**The problem**
Retype, exactly as they appear below, the lines between the line holding "Aceptar (1067, 463)" and the line holding "6200 2ZR C3 FAG Deep Groove Be (105, 1608)", both ends included.

* * * *

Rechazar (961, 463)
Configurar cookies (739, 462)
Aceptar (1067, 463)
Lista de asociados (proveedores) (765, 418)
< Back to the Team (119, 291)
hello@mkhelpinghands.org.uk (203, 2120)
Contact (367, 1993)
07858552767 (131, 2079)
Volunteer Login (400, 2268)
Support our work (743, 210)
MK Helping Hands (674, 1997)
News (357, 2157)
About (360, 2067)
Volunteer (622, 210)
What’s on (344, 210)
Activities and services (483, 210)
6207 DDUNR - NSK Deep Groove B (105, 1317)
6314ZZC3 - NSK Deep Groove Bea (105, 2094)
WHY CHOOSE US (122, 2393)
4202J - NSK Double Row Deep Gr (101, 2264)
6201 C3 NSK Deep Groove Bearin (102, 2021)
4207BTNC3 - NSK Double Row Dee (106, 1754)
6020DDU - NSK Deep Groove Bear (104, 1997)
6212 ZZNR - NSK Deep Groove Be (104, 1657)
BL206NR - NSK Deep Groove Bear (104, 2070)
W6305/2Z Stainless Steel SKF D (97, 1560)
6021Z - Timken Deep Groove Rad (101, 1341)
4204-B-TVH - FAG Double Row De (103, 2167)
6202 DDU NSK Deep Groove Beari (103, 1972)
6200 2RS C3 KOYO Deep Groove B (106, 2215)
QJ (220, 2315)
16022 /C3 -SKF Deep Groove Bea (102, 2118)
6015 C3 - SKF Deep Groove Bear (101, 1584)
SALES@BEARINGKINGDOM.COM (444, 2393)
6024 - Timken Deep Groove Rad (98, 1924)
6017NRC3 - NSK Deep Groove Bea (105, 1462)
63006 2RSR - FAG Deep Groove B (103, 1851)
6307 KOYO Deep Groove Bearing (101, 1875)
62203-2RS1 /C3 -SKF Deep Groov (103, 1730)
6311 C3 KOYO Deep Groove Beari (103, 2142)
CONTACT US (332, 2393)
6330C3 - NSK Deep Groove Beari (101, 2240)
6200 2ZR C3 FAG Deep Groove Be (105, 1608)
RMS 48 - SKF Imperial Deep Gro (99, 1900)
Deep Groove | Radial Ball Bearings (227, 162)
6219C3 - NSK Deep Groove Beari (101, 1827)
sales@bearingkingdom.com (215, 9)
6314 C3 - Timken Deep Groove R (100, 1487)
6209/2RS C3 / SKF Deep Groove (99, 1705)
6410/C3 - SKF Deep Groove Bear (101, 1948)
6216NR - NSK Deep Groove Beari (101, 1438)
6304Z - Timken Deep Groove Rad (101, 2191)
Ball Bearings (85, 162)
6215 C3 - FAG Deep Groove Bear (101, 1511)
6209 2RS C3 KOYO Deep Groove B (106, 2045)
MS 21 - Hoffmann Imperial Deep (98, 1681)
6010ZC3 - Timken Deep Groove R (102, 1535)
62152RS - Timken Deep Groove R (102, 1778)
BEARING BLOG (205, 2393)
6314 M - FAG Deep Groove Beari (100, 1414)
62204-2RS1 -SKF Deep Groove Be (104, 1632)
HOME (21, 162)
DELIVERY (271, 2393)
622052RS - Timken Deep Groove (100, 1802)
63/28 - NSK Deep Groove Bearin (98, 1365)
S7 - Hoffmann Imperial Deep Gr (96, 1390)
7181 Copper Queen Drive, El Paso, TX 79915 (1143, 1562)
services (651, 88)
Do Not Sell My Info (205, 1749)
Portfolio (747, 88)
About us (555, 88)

* * * *

**Written answer**
Aceptar (1067, 463)
Lista de asociados (proveedores) (765, 418)
< Back to the Team (119, 291)
hello@mkhelpinghands.org.uk (203, 2120)
Contact (367, 1993)
07858552767 (131, 2079)
Volunteer Login (400, 2268)
Support our work (743, 210)
MK Helping Hands (674, 1997)
News (357, 2157)
About (360, 2067)
Volunteer (622, 210)
What’s on (344, 210)
Activities and services (483, 210)
6207 DDUNR - NSK Deep Groove B (105, 1317)
6314ZZC3 - NSK Deep Groove Bea (105, 2094)
WHY CHOOSE US (122, 2393)
4202J - NSK Double Row Deep Gr (101, 2264)
6201 C3 NSK Deep Groove Bearin (102, 2021)
4207BTNC3 - NSK Double Row Dee (106, 1754)
6020DDU - NSK Deep Groove Bear (104, 1997)
6212 ZZNR - NSK Deep Groove Be (104, 1657)
BL206NR - NSK Deep Groove Bear (104, 2070)
W6305/2Z Stainless Steel SKF D (97, 1560)
6021Z - Timken Deep Groove Rad (101, 1341)
4204-B-TVH - FAG Double Row De (103, 2167)
6202 DDU NSK Deep Groove Beari (103, 1972)
6200 2RS C3 KOYO Deep Groove B (106, 2215)
QJ (220, 2315)
16022 /C3 -SKF Deep Groove Bea (102, 2118)
6015 C3 - SKF Deep Groove Bear (101, 1584)
SALES@BEARINGKINGDOM.COM (444, 2393)
6024 - Timken Deep Groove Rad (98, 1924)
6017NRC3 - NSK Deep Groove Bea (105, 1462)
63006 2RSR - FAG Deep Groove B (103, 1851)
6307 KOYO Deep Groove Bearing (101, 1875)
62203-2RS1 /C3 -SKF Deep Groov (103, 1730)
6311 C3 KOYO Deep Groove Beari (103, 2142)
CONTACT US (332, 2393)
6330C3 - NSK Deep Groove Beari (101, 2240)
6200 2ZR C3 FAG Deep Groove Be (105, 1608)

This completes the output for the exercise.